That's not a quote from Firewall, but it may as well be. Richard Loncraine's by-the-numbers thriller casts Harrison Ford as yet another character who furrows his brow and defends his wife and kids against villains.
If that quote did come from Ford, though, he'd only be half right. Bad guys don't want to see him angry, but audiences certainly do. And Ford obliges them once again with his typically gruff performance, this time as a computer security expert for a Seattle bank.
But there's a problem. In most of Ford's previous action flicks, he was working from an admirable script. Here, according to Christian film critics, the screenplay careens between the familiar and the ridiculous, and Ford, playing husband to Virginia Madsen and father to two youngsters, is reaching the point where he could play a convincing grandfather. (USA Today's Claudia Puig says Ford is running the risk of becoming "as a caricature of his younger self.")

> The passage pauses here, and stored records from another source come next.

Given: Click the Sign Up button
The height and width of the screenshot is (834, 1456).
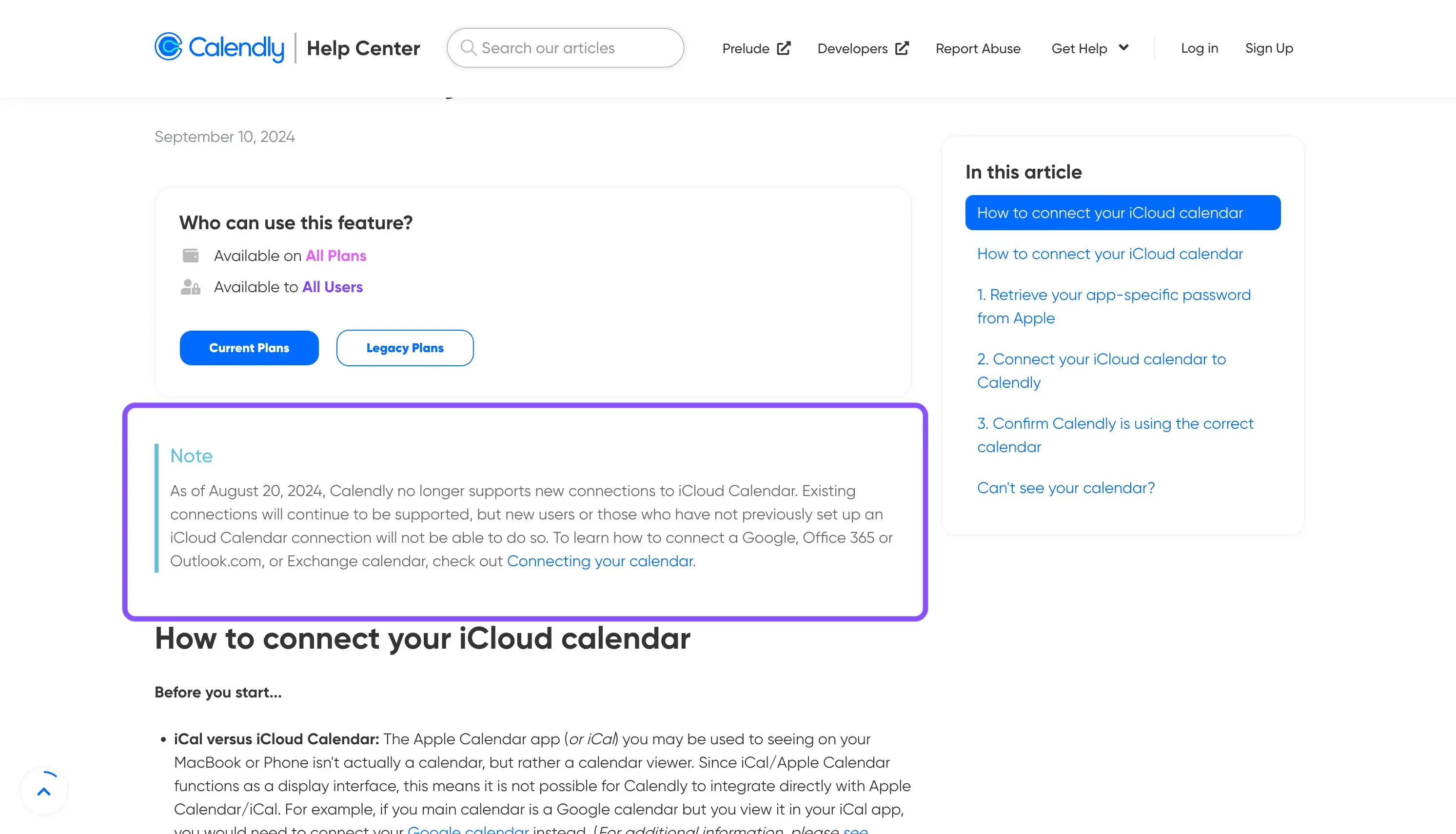Looking at the screenshot, I should (x=1269, y=48).
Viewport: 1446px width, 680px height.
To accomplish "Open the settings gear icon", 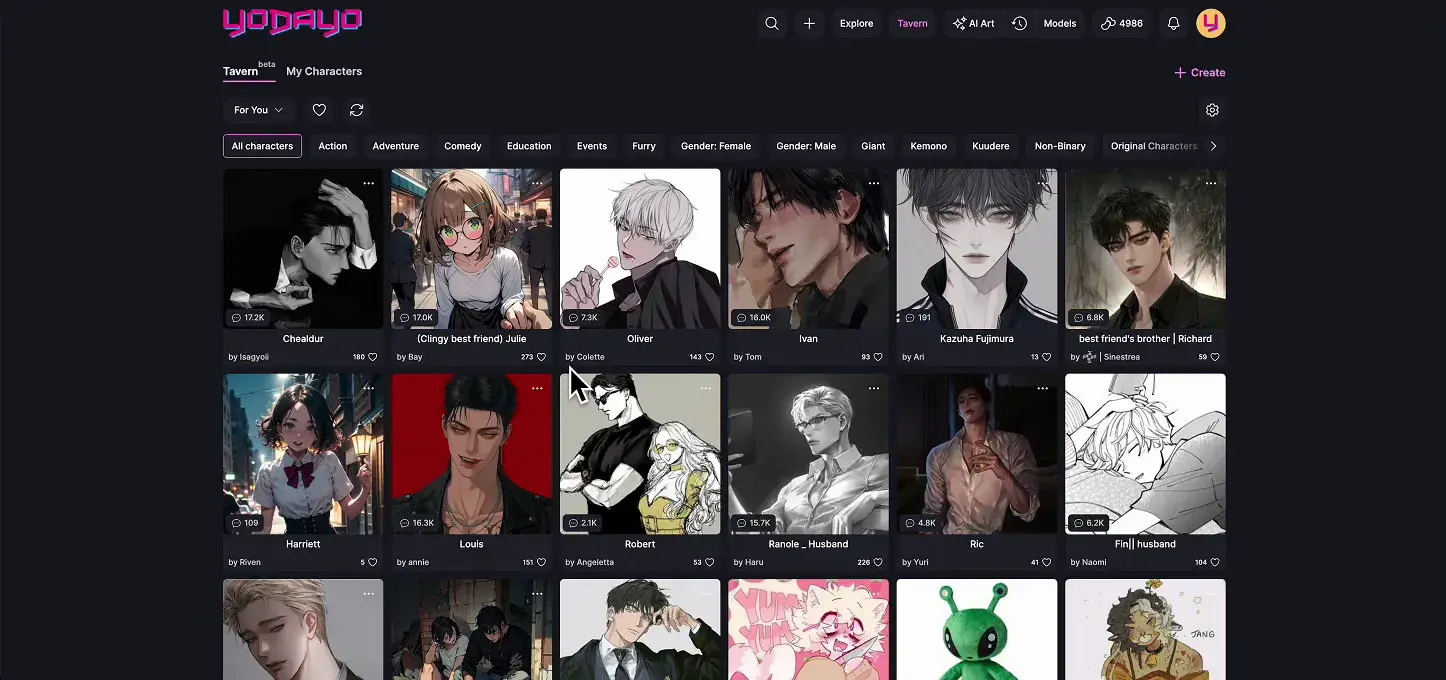I will [x=1212, y=110].
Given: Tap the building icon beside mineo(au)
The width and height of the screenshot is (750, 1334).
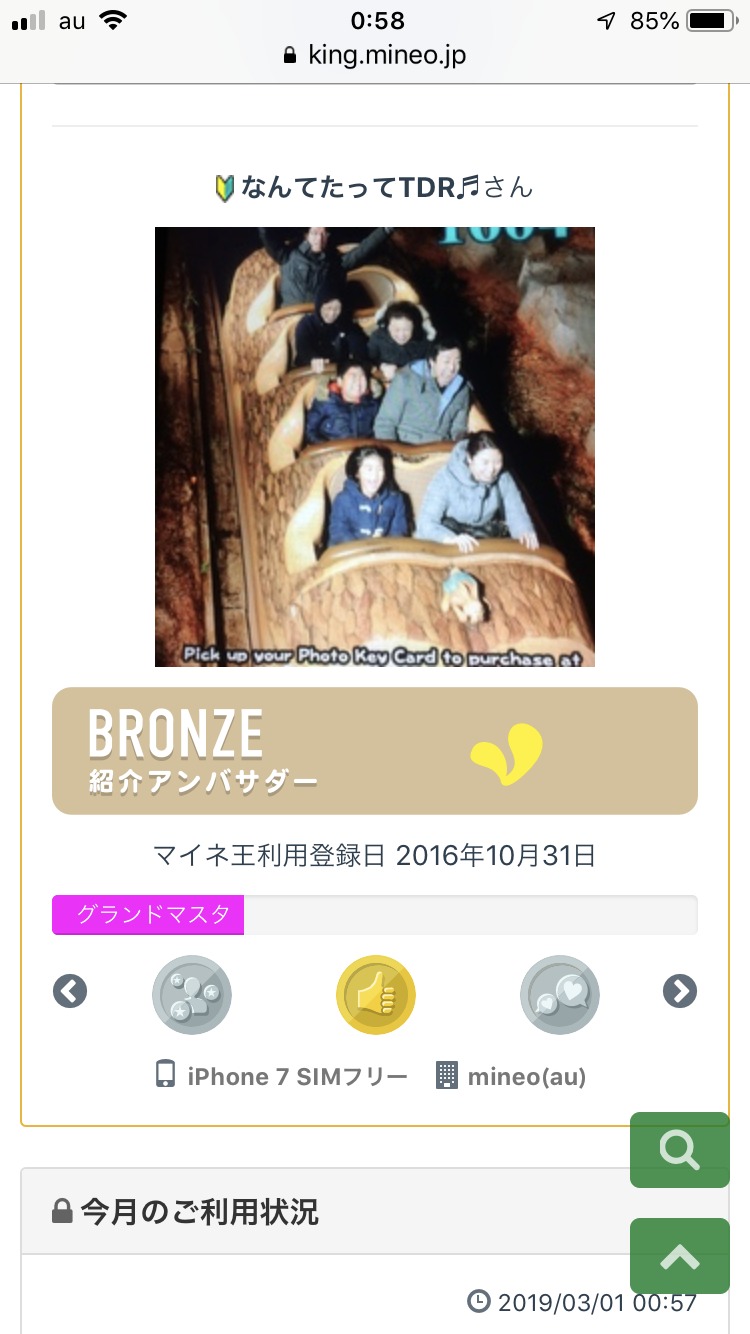Looking at the screenshot, I should [x=447, y=1076].
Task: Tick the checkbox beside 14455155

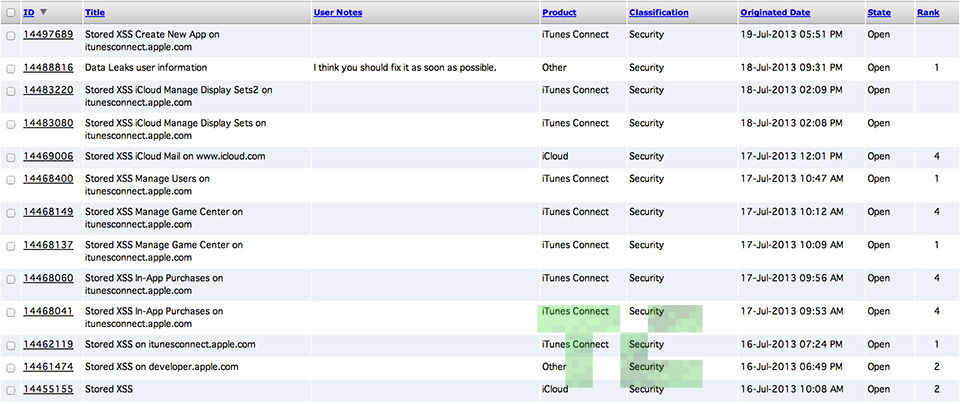Action: click(11, 390)
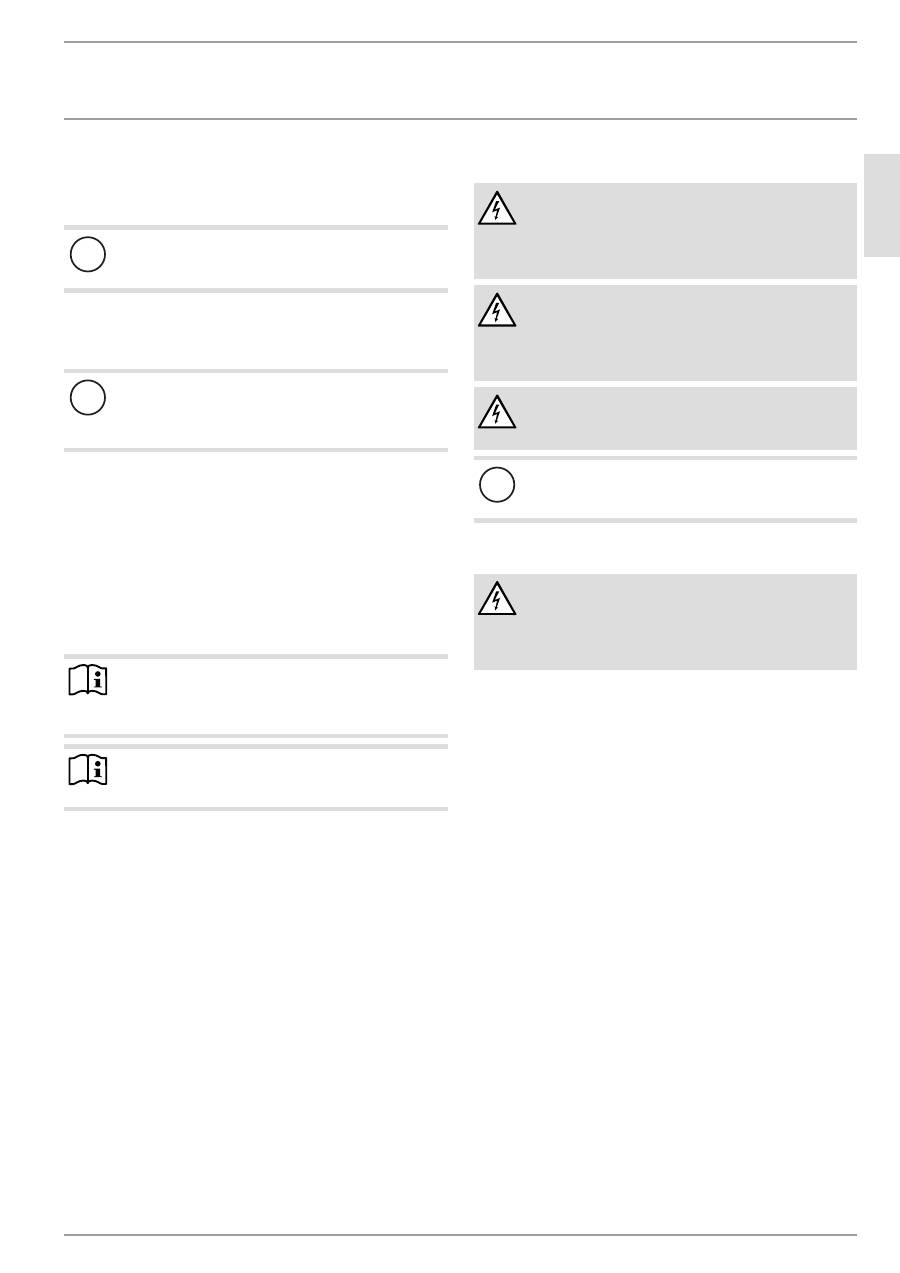Click the gray body of the bottom warning box
Screen dimensions: 900x1273
tap(680, 622)

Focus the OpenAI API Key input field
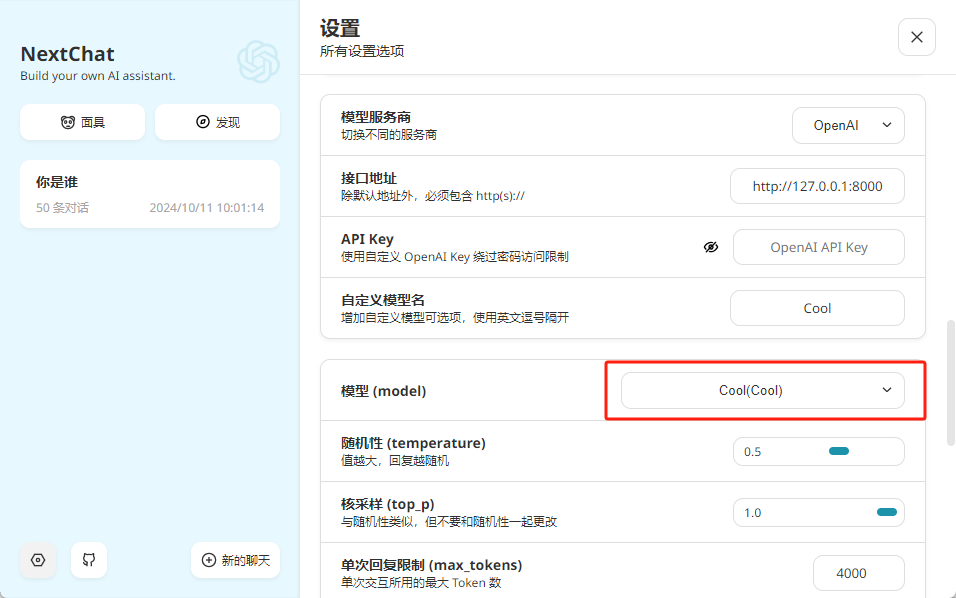818,247
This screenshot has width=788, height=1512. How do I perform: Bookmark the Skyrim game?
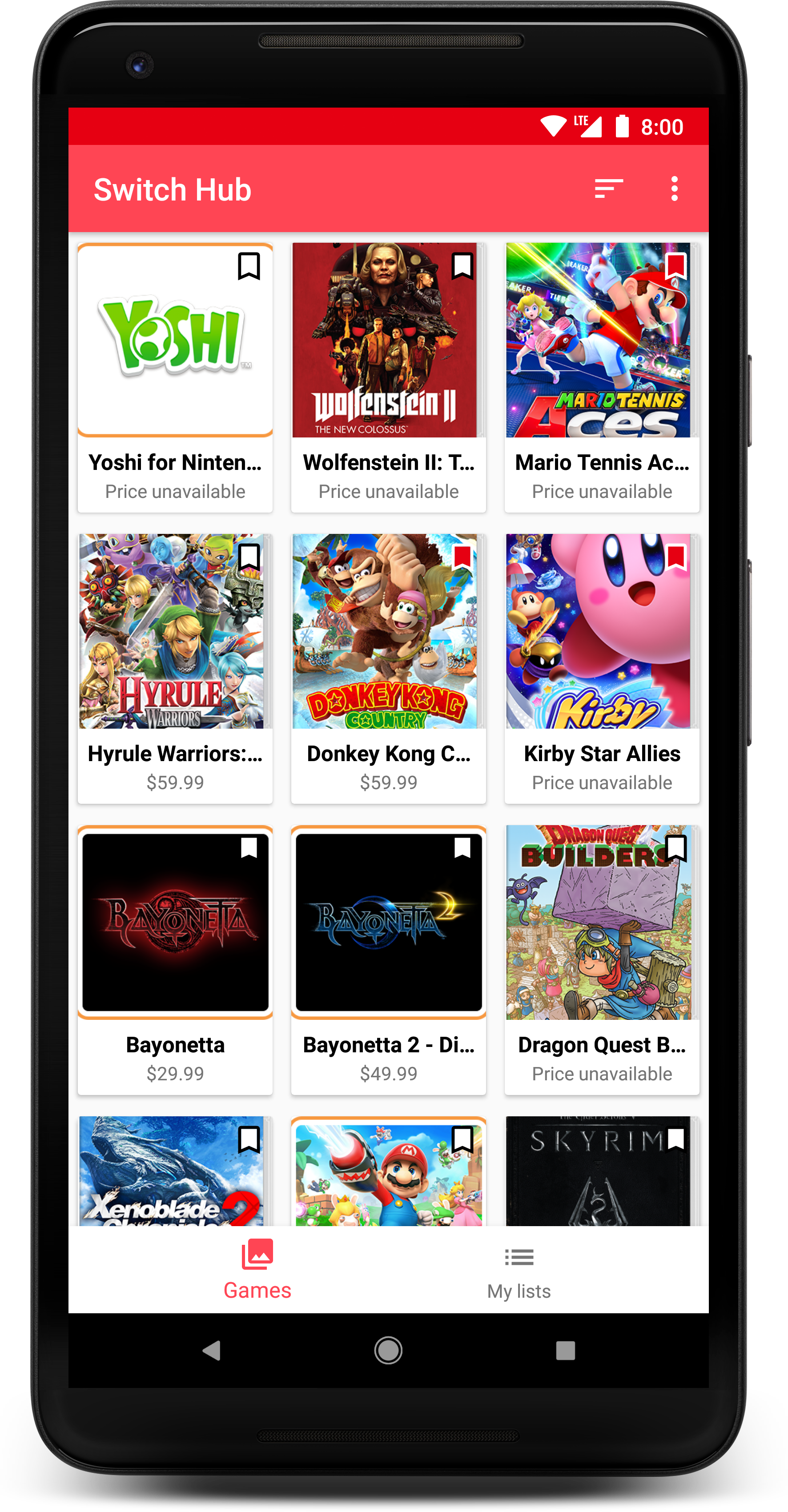tap(676, 1140)
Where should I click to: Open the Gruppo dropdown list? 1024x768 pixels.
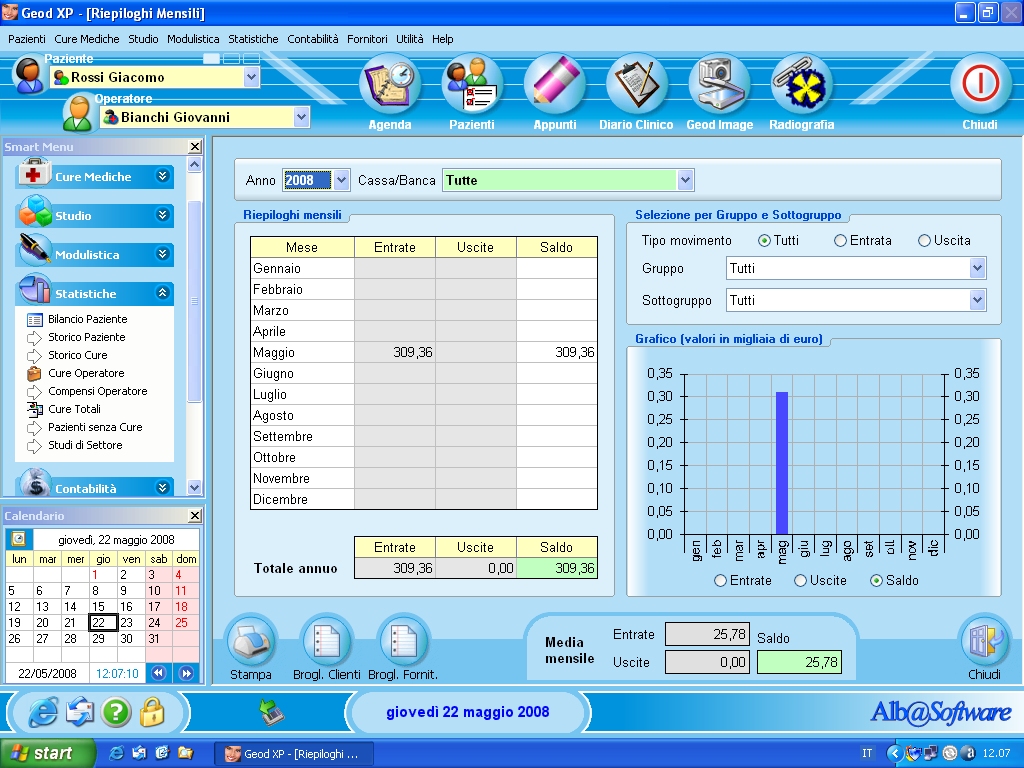coord(977,269)
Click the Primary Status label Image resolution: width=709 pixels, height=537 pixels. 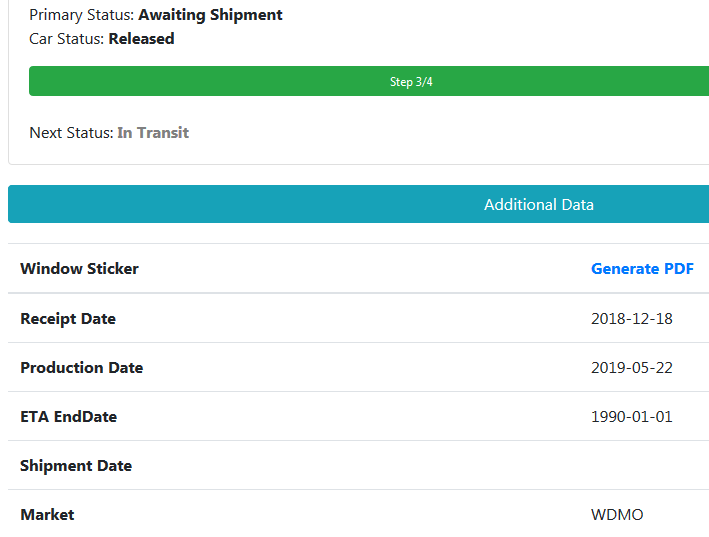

Peter T. Chattaway (Christianity Today Movies) says Firewall "echoes several of Ford's better-known films, such as Patriot Games and Air Force One. Once again, bad guys threaten his wife and children, and he does all the growling and punching that it takes to keep his family safe. The climactic fight scenes, which feature imperiled children and take place in an isolated locale, are reminiscent of Witness; and there are even elements of The Fugitive. But by bringing those other films to mind, Firewall underscores its own weaknesses; it simply lacks the firepower, the iconic status, the cultural subtext and the engaging supporting actors that made Ford's other suspense flicks so much fun."